= TREŚĆ POLECENIA 1 =
Na podstawie tekstu źródłowego wyjaśnij w jednym–trzech zdaniach, z jakiego powodu wicestarosta poszedł do sądu razem z innymi właścicielami działek z półwyspu.
= TREŚĆ POLECENIA 2 =
Rozwiń tekst o działce wicestarosty na półwyspie, zaczynając tuż po jego ostatnim zdaniu.

= TEKST ŹRÓDŁOWY =
+--
Na posesję wicestarosty, sąsiadującą z ich działką, prowadzi przez las kilkunastometrowy drewniany podest, obok niego urządzono wysypany białym kamieniem mały parking, na którym stoi samochód. Mariusz Paluch tłumaczy, że podest zbudował dla teścia, który nie chodzi. Gawędzimy przy kawie w jego pachnącej drewnem altanie, obok stoi drewniany domek z przerobionej przyczepy kempingowej. Przecież lepiej, że zdjął z niej plastik i położył drewno, płotów wielkich nie postawił, tylko takie niskie ogrodzenie ze sznurka. Zresztą on nie wierzy w tę teorię o korytarzu ekologicznym, już pięć lat minęło, jak tu jest, i nigdy nie widział, żeby przez jezioro płynęły sarny czy jelenie na drugą stronę. Kupił tę działkę z dwoma pomostami, jeden odbudował, kładąc nowy na starym, resztki starego jeszcze widać pod spodem. Zgodnie z sugestią Wód Polskich rozpoczął proces jego inwentaryzacji połączony z legalizacją.

Jest zapalonym wędkarzem, kocha przyrodę, pokazuje mi z dumą rozłożystą czarną olszę na skraju swojej działki. Wokół cisza absolutna, przez chwilę wsłuchujemy się w rechot ropucha i odpowiadającej mu żaby, jak tłumaczy mój rozmówca. Niedługo wysadzi do gruntu pomidory w ogródku, który urządził na nasłonecznionym stoku, a za chwilę pójdzie nęcić ryby, już przygotował zanętę, spodziewa się też gości pod wieczór.

A do sądu poszedł z innymi właścicielami działek z półwyspu, gdyż powinna być zachowana równowaga między człowiekiem a przyrodą, a nie tylko zakazy. Wicestarosta twierdzi, że odpowiada mu model szwajcarski zakładający symbiozę człowieka z naturą. A na cytowaną wyżej opinię jednej z mieszkanek, że od niego zaczęły się samowole na półwyspie, ma jedną odpowiedź: to wszystko zawiść, zazdrość i złośliwość. Zresztą jego działka to nieużytek rolny. Dodaje, że nie jest skłócony z władzami gminy.
+--
= WYKAZ ZAPISÓW =

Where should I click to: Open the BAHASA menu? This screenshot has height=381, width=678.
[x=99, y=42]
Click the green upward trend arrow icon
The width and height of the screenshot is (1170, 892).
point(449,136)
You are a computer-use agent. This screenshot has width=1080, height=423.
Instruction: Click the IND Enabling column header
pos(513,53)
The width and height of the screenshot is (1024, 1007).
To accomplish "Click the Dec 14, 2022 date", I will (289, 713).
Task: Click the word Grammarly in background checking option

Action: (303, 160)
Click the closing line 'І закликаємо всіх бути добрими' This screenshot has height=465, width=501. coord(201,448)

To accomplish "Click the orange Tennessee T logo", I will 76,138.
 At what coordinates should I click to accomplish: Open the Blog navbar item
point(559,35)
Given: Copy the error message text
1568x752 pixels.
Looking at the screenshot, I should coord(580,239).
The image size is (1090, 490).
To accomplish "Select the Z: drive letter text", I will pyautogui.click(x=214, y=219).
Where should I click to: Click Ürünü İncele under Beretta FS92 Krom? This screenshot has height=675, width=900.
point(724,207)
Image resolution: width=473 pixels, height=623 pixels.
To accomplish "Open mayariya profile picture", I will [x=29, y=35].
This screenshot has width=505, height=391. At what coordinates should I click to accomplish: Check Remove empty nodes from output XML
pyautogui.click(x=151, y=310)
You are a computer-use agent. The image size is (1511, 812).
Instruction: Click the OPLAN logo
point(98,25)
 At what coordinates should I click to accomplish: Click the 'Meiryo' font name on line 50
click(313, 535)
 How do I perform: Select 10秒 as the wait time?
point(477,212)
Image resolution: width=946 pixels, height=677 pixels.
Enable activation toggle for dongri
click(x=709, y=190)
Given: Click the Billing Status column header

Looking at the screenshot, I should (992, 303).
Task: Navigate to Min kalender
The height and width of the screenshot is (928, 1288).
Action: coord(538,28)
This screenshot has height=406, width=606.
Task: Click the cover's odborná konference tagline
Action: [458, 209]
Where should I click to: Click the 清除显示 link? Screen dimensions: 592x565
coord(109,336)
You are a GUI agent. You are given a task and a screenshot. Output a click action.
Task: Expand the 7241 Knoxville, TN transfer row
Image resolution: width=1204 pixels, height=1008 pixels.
+--
= ROZWIĄZANIE ZADANIA 1 =
Wicestarosta poszedł do sądu, ponieważ uważa, że między człowiekiem a przyrodą powinna być zachowana równowaga, a nie tylko zakazy. Odpowiada mu model szwajcarski, który zakłada symbiozę człowieka z naturą.

= ROZWIĄZANIE ZADANIA 2 =
Na moje wątpliwości, czy ciąg lamp solarnych wzdłuż trzcinowiska, tuż przy czarnej olszy, pasuje do okoliczności przyrody, odpowiada, że to prezent od znajomej, wstawił je, bo nie chciał jej sprawić przykrości, ale może je usunąć w każdej chwili. Miał wizytę inspekcji nadzoru budowlanego i do niektórych zaleceń się dostosował, ale podestu usunąć nie może. Spokoju też nie ma, bo ciągle ktoś go nachodzi i sprawdza.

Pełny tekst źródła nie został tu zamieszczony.